# MATERIAL FOR THE TASK start

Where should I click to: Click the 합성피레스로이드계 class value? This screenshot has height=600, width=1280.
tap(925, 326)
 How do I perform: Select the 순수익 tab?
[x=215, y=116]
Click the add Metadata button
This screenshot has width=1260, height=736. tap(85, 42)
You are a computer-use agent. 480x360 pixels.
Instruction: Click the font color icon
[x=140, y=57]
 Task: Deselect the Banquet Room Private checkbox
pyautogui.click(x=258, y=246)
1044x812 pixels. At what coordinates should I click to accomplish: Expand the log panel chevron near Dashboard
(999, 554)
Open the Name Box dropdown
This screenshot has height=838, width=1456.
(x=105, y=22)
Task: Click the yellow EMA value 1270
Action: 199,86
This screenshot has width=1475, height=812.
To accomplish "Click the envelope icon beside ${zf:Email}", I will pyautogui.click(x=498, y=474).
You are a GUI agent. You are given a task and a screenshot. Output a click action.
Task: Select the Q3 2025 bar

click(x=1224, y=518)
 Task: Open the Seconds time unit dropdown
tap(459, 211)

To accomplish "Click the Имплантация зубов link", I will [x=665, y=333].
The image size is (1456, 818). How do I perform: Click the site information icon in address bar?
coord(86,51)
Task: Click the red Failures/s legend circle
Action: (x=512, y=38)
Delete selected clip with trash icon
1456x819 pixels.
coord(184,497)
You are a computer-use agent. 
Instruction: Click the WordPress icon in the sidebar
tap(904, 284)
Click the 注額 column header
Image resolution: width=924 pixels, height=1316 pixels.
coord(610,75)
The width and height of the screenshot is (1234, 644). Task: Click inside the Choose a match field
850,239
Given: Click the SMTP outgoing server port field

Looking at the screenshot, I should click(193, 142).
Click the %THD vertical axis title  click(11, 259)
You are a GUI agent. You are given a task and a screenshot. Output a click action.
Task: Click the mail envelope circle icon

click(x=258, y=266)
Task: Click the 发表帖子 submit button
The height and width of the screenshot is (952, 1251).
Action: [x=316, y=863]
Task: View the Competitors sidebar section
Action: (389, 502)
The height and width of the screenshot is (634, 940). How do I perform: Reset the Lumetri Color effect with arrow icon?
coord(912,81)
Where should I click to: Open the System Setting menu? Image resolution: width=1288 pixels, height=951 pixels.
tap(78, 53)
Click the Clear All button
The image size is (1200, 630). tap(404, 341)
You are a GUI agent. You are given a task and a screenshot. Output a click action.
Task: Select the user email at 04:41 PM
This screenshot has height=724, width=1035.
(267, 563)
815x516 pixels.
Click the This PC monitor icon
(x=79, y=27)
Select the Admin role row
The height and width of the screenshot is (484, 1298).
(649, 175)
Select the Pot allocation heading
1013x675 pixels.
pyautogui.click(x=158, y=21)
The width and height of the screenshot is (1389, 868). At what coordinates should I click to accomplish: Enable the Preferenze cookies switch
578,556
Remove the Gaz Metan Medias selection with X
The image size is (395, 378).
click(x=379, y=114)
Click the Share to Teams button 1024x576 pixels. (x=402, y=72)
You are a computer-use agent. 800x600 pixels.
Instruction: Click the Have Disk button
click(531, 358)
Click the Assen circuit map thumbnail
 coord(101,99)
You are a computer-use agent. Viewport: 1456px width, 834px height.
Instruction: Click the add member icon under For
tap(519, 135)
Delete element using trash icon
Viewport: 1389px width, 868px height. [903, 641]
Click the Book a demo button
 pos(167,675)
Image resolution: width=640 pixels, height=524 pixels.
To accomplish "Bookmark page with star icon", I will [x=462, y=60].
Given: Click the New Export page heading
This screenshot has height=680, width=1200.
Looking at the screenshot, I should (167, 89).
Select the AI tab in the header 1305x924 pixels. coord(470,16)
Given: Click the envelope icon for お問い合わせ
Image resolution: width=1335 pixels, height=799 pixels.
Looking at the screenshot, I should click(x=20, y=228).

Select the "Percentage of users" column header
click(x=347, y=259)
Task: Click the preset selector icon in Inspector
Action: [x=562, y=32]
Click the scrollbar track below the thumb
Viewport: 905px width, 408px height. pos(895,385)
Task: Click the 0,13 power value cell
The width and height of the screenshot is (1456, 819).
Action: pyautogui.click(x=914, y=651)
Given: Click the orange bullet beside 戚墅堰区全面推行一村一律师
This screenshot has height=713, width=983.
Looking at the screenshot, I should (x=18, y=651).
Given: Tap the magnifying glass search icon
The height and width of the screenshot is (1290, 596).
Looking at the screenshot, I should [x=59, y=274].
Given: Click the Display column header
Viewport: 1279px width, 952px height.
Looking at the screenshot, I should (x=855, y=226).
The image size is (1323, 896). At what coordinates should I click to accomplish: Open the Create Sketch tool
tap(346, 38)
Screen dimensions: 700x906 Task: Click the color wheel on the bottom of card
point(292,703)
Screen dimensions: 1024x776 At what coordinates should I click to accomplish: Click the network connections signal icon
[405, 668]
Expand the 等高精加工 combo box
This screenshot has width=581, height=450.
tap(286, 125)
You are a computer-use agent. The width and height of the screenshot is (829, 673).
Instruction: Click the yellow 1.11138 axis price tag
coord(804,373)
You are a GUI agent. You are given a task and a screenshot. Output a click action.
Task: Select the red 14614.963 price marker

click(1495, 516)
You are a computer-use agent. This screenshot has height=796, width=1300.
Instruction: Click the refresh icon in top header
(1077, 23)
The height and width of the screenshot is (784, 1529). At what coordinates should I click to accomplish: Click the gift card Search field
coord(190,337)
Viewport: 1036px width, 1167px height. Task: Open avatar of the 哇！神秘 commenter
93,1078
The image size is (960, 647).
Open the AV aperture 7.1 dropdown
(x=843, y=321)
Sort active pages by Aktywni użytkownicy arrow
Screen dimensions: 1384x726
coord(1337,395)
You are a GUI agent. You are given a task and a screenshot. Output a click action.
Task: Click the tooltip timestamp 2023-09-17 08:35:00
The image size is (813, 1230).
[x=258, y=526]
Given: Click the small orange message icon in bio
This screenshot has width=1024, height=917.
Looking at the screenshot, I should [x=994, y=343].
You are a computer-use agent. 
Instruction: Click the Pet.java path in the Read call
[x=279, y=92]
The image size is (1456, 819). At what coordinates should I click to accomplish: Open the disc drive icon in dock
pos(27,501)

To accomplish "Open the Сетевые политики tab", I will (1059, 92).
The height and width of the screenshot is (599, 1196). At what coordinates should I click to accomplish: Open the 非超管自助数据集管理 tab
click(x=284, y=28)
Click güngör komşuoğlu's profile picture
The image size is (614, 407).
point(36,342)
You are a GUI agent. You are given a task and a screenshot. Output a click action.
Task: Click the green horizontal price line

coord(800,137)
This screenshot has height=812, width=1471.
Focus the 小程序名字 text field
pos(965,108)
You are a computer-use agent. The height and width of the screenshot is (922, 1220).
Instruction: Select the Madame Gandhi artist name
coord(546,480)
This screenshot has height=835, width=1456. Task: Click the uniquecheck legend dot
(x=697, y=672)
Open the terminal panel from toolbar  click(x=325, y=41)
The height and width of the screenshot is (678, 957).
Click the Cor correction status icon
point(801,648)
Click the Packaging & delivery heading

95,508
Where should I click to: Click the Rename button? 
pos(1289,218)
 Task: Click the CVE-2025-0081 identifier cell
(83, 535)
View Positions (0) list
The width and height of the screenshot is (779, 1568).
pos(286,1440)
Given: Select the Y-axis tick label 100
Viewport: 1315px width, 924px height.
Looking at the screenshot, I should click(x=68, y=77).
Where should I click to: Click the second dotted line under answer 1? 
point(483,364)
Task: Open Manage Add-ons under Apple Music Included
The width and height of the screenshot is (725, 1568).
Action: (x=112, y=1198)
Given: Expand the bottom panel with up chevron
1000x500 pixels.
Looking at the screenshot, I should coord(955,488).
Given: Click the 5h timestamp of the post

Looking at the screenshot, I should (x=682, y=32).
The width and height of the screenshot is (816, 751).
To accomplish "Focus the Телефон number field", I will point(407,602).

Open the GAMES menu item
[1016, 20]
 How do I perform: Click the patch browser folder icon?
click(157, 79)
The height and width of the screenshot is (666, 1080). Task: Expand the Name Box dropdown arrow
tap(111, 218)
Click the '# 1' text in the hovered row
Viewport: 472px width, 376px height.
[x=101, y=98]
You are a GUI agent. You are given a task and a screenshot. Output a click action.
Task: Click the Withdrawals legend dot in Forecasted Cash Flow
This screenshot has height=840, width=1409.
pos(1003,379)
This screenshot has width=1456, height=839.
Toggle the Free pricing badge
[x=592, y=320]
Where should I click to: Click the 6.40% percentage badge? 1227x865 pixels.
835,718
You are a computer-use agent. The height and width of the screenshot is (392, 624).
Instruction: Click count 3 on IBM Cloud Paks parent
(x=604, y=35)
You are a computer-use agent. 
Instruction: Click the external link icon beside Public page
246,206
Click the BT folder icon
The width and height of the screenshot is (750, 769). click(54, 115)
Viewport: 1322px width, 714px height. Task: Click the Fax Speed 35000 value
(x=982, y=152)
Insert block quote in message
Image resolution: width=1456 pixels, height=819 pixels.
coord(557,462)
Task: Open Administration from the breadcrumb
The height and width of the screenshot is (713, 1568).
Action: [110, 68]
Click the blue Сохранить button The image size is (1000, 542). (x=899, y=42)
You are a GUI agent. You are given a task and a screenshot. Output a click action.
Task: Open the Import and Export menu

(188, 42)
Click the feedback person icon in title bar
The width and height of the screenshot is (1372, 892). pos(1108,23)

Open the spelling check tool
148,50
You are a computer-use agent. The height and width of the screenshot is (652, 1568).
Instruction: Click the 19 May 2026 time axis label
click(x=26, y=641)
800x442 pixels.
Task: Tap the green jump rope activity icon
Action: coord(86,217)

# MATERIAL FOR THE TASK end

Could you give the rows again from the line that has "Delete element using trash icon" through the line that has "Looking at the screenshot, I should (167, 89).", swapping every "icon" for "symbol" and leaving everything else unchanged?

> [EXERCISE SOLUTION]
Delete element using trash symbol
Viewport: 1389px width, 868px height. [903, 641]
Click the Book a demo button
 pos(167,675)
Image resolution: width=640 pixels, height=524 pixels.
To accomplish "Bookmark page with star symbol", I will [x=462, y=60].
Given: Click the New Export page heading
This screenshot has height=680, width=1200.
Looking at the screenshot, I should (167, 89).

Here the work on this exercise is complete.